Zalim bir insanın arkasından konuşmak gıybet sayılır mı?
Nuri D./NEVŞEHİR
Kuran’da şöyle buyurulmaktadır: "Allah kötü sözlerin açıkça söylenmesini sevmez. Ancak zulme uğrayan hariç." Yani, zulme maruz kalan kişi zalimin arkasından konuşabilir, ilgili mercilere şikáyette bulunabilir, bu onun tabii hakkıdır. Ayrıca, zalimlerin şerrinden insanları sakındırmak için onların zulümlerini teşhir etmekte bir sakınca yoktur, gıybet de sayılmaz.
Teheccüd namazı hakkında bilgi verir misiniz?
Dursun KAYA/KONYA
Teheccüd, bir süre uyuduktan sonra gecenin bir bölümünde kalkıp ibadet etmek anlamına gelir. Teheccüd, Peygamberimize farz kılınmıştır. Bizim için ise sünnettir. Kişinin uykusunu bölerek, her türlü gösterişten uzak Rabbiyle baş başa kalması ve yakarışta bulunması büyük bir manevi hazdır.

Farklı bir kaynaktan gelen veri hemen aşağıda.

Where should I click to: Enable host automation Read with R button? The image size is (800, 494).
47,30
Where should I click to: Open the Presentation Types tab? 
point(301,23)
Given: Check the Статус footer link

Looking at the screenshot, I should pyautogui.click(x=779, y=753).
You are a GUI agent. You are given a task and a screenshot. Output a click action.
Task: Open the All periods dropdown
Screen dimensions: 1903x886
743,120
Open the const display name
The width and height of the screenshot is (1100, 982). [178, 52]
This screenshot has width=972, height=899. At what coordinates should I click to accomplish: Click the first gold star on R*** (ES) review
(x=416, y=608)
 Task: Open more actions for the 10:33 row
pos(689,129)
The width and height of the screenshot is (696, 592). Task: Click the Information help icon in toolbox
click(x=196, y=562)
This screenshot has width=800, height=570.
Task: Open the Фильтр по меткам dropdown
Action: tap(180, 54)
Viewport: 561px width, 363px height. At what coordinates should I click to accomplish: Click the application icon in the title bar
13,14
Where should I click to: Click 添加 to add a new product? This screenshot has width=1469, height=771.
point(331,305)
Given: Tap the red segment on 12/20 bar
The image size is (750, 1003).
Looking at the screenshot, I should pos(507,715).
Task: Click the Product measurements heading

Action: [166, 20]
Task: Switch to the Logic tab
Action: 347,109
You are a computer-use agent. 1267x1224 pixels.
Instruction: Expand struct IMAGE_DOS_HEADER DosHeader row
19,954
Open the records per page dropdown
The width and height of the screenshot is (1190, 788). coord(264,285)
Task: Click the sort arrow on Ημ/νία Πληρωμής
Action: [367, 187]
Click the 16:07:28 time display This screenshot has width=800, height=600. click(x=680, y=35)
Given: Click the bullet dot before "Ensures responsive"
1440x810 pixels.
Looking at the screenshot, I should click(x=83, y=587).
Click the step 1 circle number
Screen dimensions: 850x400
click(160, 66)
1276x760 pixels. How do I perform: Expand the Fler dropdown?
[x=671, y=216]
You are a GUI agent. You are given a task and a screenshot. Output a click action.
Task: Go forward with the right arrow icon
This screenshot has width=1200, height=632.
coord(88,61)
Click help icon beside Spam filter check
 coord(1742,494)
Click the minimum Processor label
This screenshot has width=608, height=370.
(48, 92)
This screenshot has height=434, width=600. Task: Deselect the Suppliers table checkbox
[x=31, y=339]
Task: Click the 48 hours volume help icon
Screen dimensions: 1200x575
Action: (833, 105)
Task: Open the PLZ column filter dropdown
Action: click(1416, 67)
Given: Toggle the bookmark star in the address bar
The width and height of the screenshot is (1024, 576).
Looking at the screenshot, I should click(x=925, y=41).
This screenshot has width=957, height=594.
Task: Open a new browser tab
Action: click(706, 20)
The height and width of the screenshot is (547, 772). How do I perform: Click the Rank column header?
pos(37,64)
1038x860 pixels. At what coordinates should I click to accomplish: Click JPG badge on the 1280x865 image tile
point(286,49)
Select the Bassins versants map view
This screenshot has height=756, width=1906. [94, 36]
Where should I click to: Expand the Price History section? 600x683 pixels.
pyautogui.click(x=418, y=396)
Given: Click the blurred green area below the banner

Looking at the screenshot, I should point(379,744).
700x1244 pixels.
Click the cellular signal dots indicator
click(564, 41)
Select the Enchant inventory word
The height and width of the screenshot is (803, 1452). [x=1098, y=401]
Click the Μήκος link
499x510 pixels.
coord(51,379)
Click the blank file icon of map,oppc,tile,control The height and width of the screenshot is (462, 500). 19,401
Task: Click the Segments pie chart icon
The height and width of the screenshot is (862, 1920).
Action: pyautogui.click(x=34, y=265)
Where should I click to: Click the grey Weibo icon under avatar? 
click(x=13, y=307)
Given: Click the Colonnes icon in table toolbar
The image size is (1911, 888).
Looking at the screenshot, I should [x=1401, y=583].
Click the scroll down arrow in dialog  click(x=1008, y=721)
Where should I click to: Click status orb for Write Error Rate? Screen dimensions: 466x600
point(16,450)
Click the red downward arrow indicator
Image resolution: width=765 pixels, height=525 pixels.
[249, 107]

Yakında evleniyoruz, gerdek gecesi yapacağımız bir dua var mı?
Metin/İSTANBUL
Gerdek gecesi Allah rızası için iki rekat namaz kılınır ve şu ayet meali okunur: "Rabbimiz! Bize eşlerimizden ve nesillerimizden gözlerimizin sevinci çocuklar lütfet ve bizi takva sahiplerine önder kıl." Bundan sonra "Allah’ım! Şeytanı bizden ve nesillerimizden uzak tut" diye dua edilir.
Dubai’deydim, Afrikalı birisi namaza başlarken Allah-u Ekber yerine Allah-ül Kebir diyordu, bu doğru mudur?
Yusuf ERDEM/İSTANBUL
Allah-ül Kebir de Allah büyüktür anlamına gelmektedir, dolayısıyla bir mahzuru yoktur.